The Government have been clear that they intend to fund new lower multipliers by raising revenue within the business rates system. The lower multipliers are a necessary tax cut, but a tax cut that must be funded. By limiting it to properties with a rateable value of £500,000 and above, the Government are asking those with the most valuable 1% of properties to pay more to support the viability of high streets. Moreover, by including all sectors within this group, they are doing so equitably and will capture the majority of large distribution warehouses, including those used by online giants—a cohort that I know the noble Lord, Lord Thurlow, has previously raised in relation to imbalances in the business rates system. We are trying to make sure that we have prudent financial management of the economy and a system that is sustainable.

I come back to some particular points. First, the noble Earl, Lord Lytton, spoke in relation to the potential rise of £39 billion, as indicated by the OBR’s Budget report. The OBR forecast assumes that business rates income will vary in line with forecast CPI inflation, estimated growth in the tax base and the change to business rates relief. The main business rates forecast is gross rates yield, net reliefs, net collection costs and other reductions to contributions. The forecast is higher for future years as it assumes that retail, hospitality and leisure relief is removed. The business rates forecast considers measures only after they have been announced at fiscal events. As in normal practice, forecasts beyond 2025-26 are based on a number of assumptions, as the Government have not yet set out their policy beyond that year. This will take place at the Budget later this year: the main business rates forecast will then be updated to reflect it.

## INFORMATION SUPPLIED
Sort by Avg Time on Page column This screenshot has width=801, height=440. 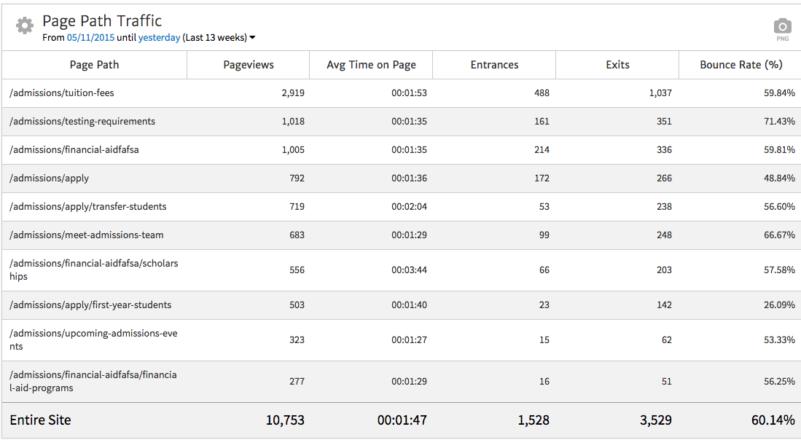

## SET OF TASKS
A: In the business rates text, which properties does the Government limit the higher charge to?
B: Retype a passage of the business rates text exactly, beginning at the words "The Government have been" and stopping after "that is sustainable.".

## ANSWERS IN ORDER
A: Properties with a rateable value of £500,000 and above.

B:
The Government have been clear that they intend to fund new lower multipliers by raising revenue within the business rates system. The lower multipliers are a necessary tax cut, but a tax cut that must be funded. By limiting it to properties with a rateable value of £500,000 and above, the Government are asking those with the most valuable 1% of properties to pay more to support the viability of high streets. Moreover, by including all sectors within this group, they are doing so equitably and will capture the majority of large distribution warehouses, including those used by online giants—a cohort that I know the noble Lord, Lord Thurlow, has previously raised in relation to imbalances in the business rates system. We are trying to make sure that we have prudent financial management of the economy and a system that is sustainable.